«SI UNA comunidad autónoma no cumpliere las obligaciones que la Constitución u otras leyes le impongan, o actuare de forma que atente gravemente al interés general de España, el Gobierno, previo requerimiento al presidente de la comunidad autónoma y, en el caso de no ser atendido, con la aprobación por mayoría absoluta del Senado, podrá adoptar las medidas necesarias para obligar a aquélla al cumplimiento forzoso de dichas obligaciones o para la protección del mencionado interés general».
Eso es lo que ordena el artículo 155 de la Constitución. Ante la maniobra secesionista que Oriol Junqueras y la CUP pretenden precipitar, el Gobierno Rajoy, en cumplimiento de su obligación constitucional y de lo que exige el artículo 155, ha anunciado que adoptará «medidas drásticas» para, dentro del marco legal, desbaratar el órdago independentista.
La Constitución española es abierta y, a través del artículo 168, admite cualquier reforma. Pero hay que atenerse a lo que en ese artículo se establece: dos tercios del Congreso, dos tercios del Senado, elecciones generales, dos tercios de los nuevos Congreso y Senado y, a continuación, referéndum nacional en el que se expresen todos los españoles.
Durante la pasada legislatura, propugnamos algunos la reforma constitucional con un doble objetivo: en primer lugar, incorporar al sistema a las nuevas generaciones, indiferentes al 70%, indignadas al 30%, asqueadas casi al 100%; y en segundo lugar, porque en el referéndum que establece el artículo 168 de la Constitución, hubieran ejercido su derecho a decidir los catalanes junto al resto de españoles, libres e iguales todos ante la ley. La ceguera de una parte de los gobernantes impidió poner en marcha lo que la salud pública exigía. La situación política actual complicaría demasiado la puesta en marcha hoy de la reforma constitucional.
Tal vez lo peor que le puede ocurrir a una sociedad es padecer un Gobierno débil. Y a muchos alarman «las medidas drásticas» que se puedan tomar desde la debilidad. Aún más, que todo quede en la pertinaz verborrea de una clase política encallada en el hedonismo y la mamandurria.

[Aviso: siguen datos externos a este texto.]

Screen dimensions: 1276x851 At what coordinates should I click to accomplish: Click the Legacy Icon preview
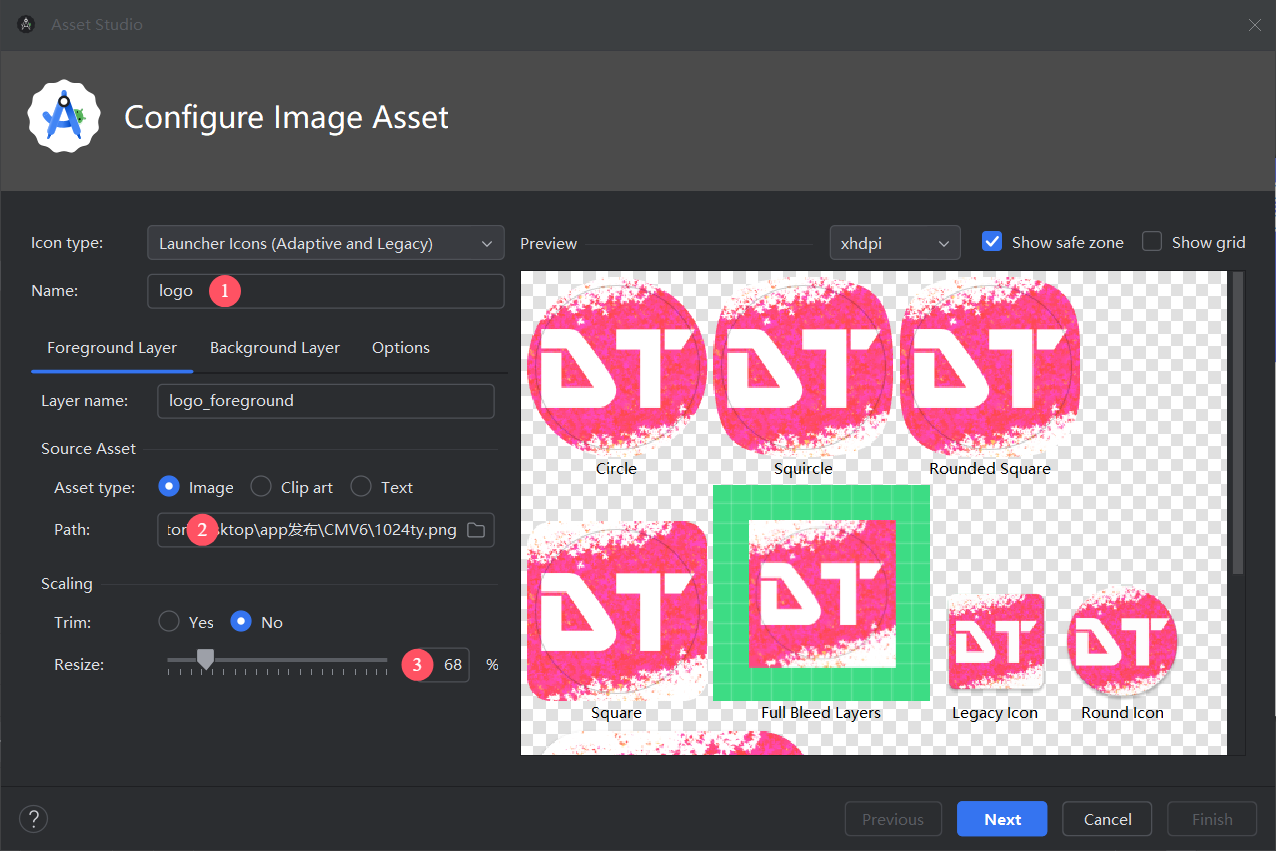(x=995, y=642)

«La escalada independentista exige una firme respuesta», titulaba ayer su editorial este periódico. Esa respuesta no se puede quedar en una finta verbal porque los políticos secesionistas catalanes jugarán el órdago soberanista para zafarse de la maquinaria de la Justicia que les está triturando por corrupción, sobre todo, después de la denuncia del juez Vidal acerca de los presuntos atropellos fiscales, a través de procedimientos ilegales propios de la tentación totalitaria del poder. «La ilusión independentista –afirmó recientemente la Sociedad Económica Barcelonesa d’Amics del País– ha implicado también la contención, el silencio, el malestar o la oposición de quienes no son independentistas o no creen conveniente serlo», y de los que piensan que «entrar en la vía de la desobediencia generará problemas, causará dificultades, suscitará tensiones y situará a una buena parte de la sociedad entre dos legalidades».
Todavía, en fin, puede evitarse el choque de trenes si el Gobierno negocia con una mano desde la flexibilidad y la firmeza, y proclama con la otra las «medidas drásticas» que harán imposible el despropósito secesionista.